-- Problem to solve --
Continue the blog post below about a Sunday President's Cup quiz match, writing the next paragraphs after its final line.

Wee small hour posting - my only kind
We may be champions, but there's still cliches to play for. I pondered renting a trio of trained golden tamarind monkeys (hey, they got style) to take up the first three spots in my team, while I filled the fourth, but I realised this would be a) disrespectful to my team of ultra-capable homo sapiens b) insanely expensive and on the impossible side, logistically speaking and, finally, c) far too batshit crazy for normal life, especially a sedate Sunday in President's Cup land.
So it came down to Brian answering the last question for a two-pointer to win the game for London. The question, we believed and feared had been predetermined by the only incomplete pair (first half: the O.T. book of Ruth), but surely, as this was the Prez-Cup, the Jack and Jilliness of it all wouldn't mean that the only other Biblical book named after a lady was coming, dear, saviour Esther, whom Jack (that's Welsby, not broken head question lingo Jack) had said as a wrong answer (which is another problem with Jack and Jill, those naughty nursery rhyme scamps) when he was asked about Ruth.
Alas, it was she. The pair had been inevitably matched up. Esther all the way. Guffaws filled the team. Thus, it was a second season loss for Sussex, who are already champions. Hey, have I mentioned that?
Then again, having written almost an entire paragraph rattling on about a pair of predictable questions, the set was good, bordering on the excellent, and perfectly suited for league needs. Well done, Rob Radinden.
And you know what. I wrote a friendly that very Sunday morning, c'est vrai, vraiment, constructed mostly from questions that couldn't find a home anywhere else, but like a pack of Littlest Hobos, travelling from show to newspaper to random charity quiz, they found work to do here. The questions are alright, though they be pariahs of a certain hue.
One team won 40-42 (yes, I wrote a quiz whose brutality had been diluted enough to warrant 40+scores on both sides: amazing). London might have been victorious. They were seated on my right. Whatevs.
Now, the Standard Operating Procedure has become the norm. In each round pick a number 1-8, feel cursed to get a question you know nothing about or the only three questions about relatively obscure sports facts. That's the way the cookie crumbles and needless, to say, as QM and QW, I had the last laugh, especially as I wrote the set while listening to this audiobook of sheer brilliance, nuance and other -ances.
Unanswered questions have been bolded up. Answers in a smaller font - a new innovation. You know you want to know if you could have beaten the failed answerers don't you? Don't you. You want to know if you're a WINNER. You winner.

-- Exercise data --
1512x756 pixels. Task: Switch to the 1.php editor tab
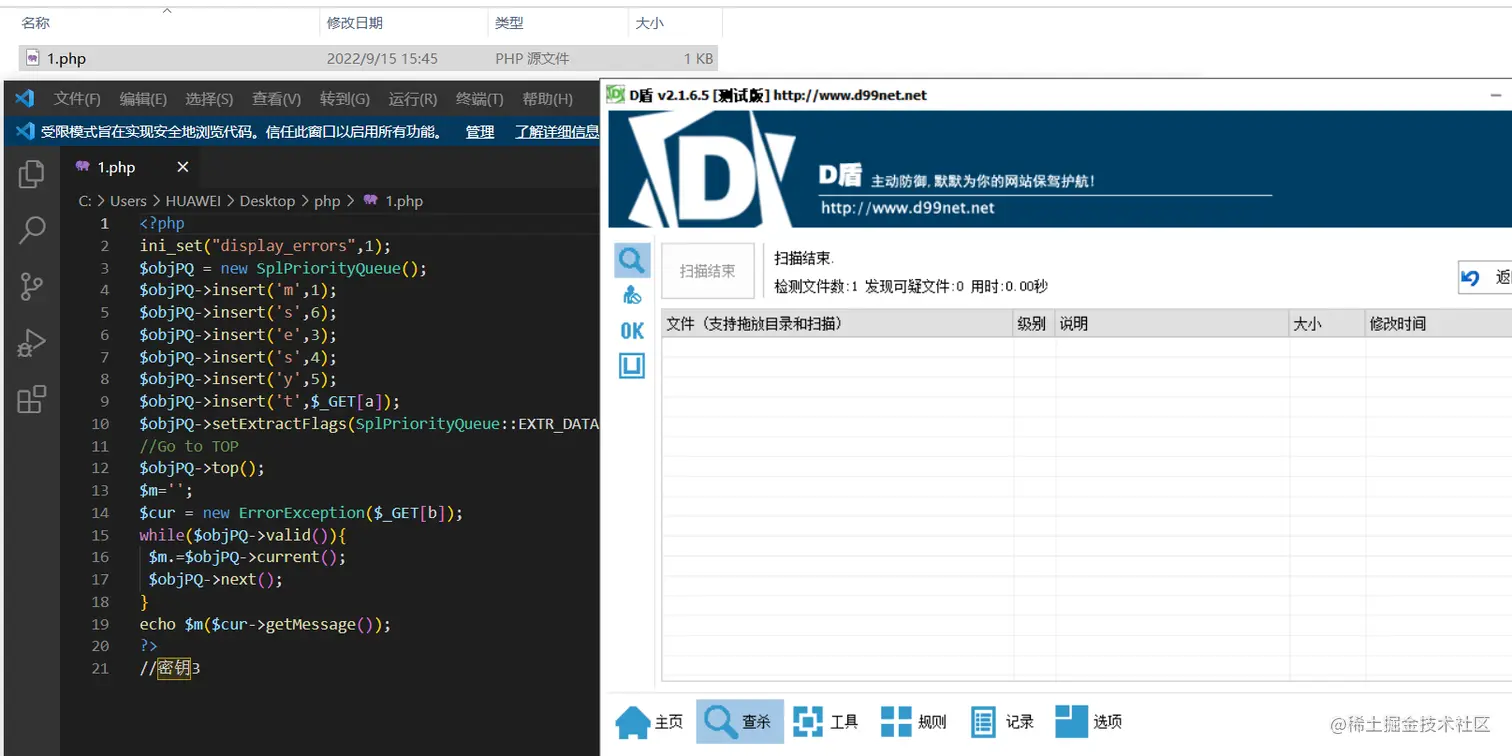point(117,167)
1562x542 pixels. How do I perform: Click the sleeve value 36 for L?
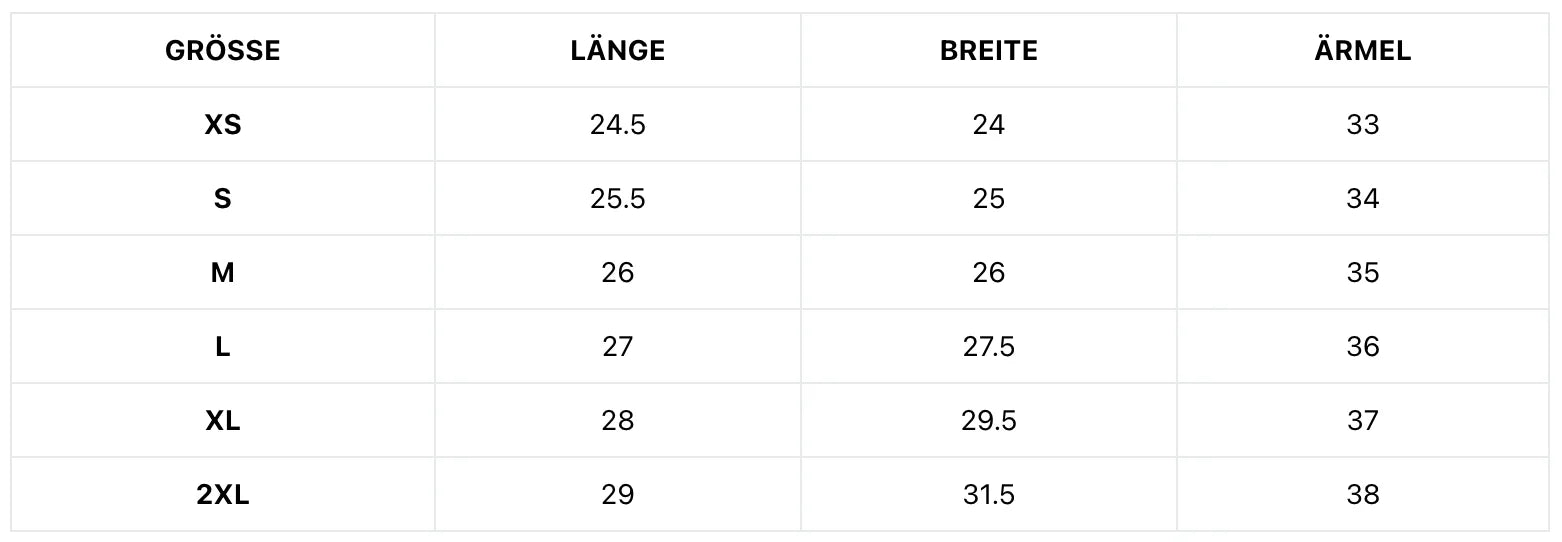[x=1363, y=347]
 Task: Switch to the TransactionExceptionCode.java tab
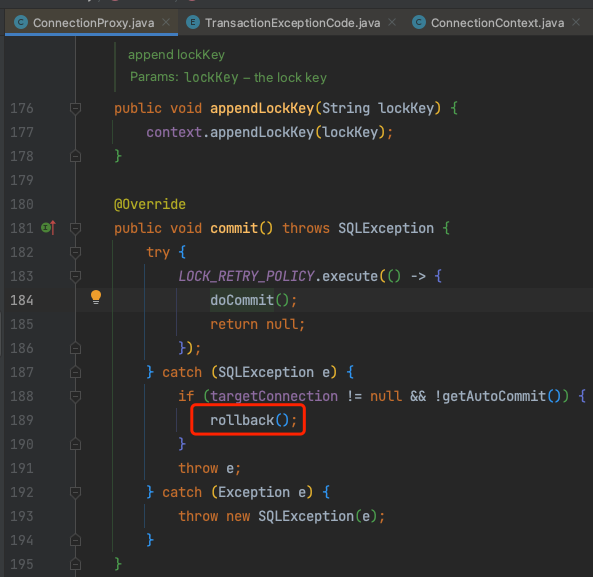pyautogui.click(x=293, y=23)
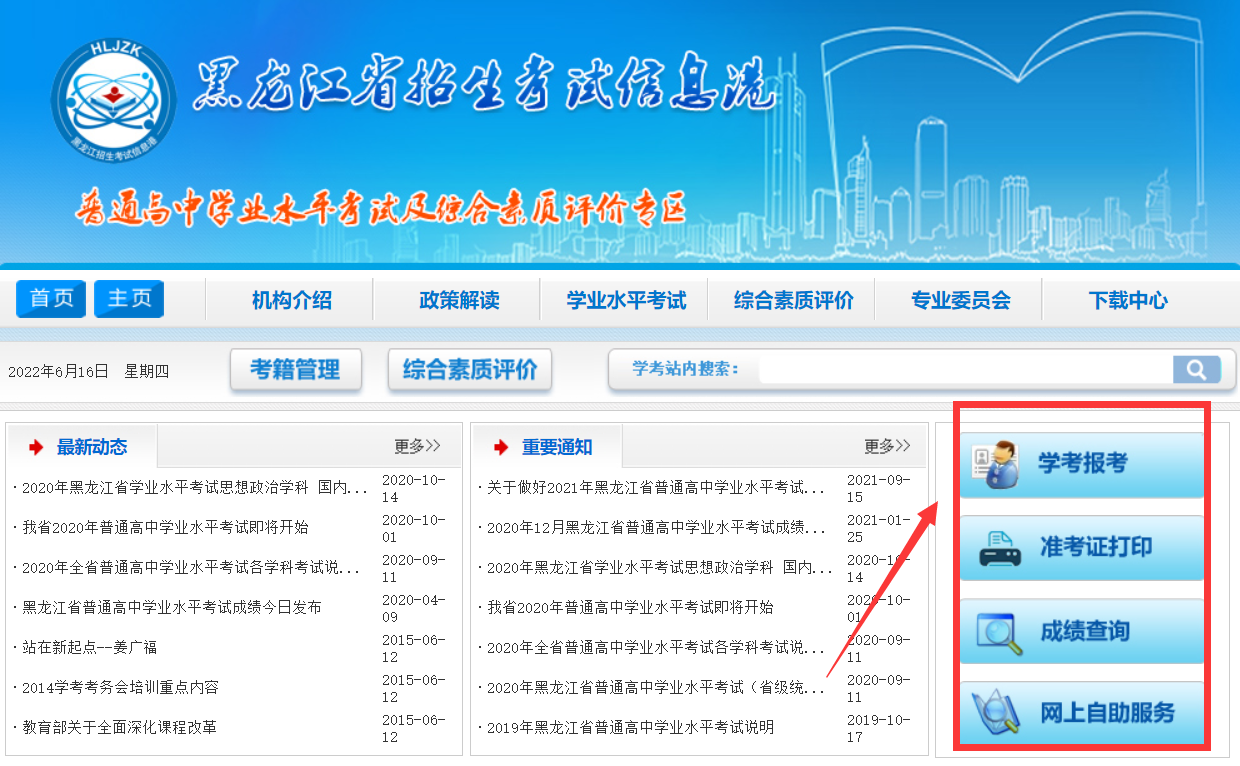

-- Response for this exercise --
Questions with dubious factage and coincidental usage in other arenas have been censored. For my sake.
And comments typed in the comment section about actual factual errors, which must first be approved by myself, will be briefly glanced at, but will not be published on this blog, because smartypants comment-posters got smarts that don't need showing off in this here darn tootin' trivia saloon. Yah here me? Y'all. I'm going all Back to the Future 3 tapering off into gangsta territory here. Time to get 'em out. Light 'em up, boys.
MARCH 11, 2012, PRESIDENT'S CUP FRIENDLY
1 What was the surname of [CENSORED]?
2 Which star of The Young Ones wrote the autobiography Bigger Than Hitler - Better Than Christ?
3 What was the earldom of the Dublin-born William Petty-FitzMaurice, 1st Marquess of Lansdowne, who became Prime Minister on July 4, 1782?
2ND EARL OF SHELBURNE
4 The former Blur bass player Alex James writes a weekly column for The Sun on which subject?
5 The UK has three Independent National Radio stations: Classic FM, Talksport and what else?
6 Which country's only competitive football win remains a 1-0 victory v Macedonia in a 2006 World Cup qualifier?
7 During the time of the British Empire, "Jack Tar" was a common English term used to refer to who?
SEAMEN / SAILORS of the Merchant or Royal Navy
8 At 1493m, the Feldberg is the highest peak in which wooded mountain range in Baden-Württemberg?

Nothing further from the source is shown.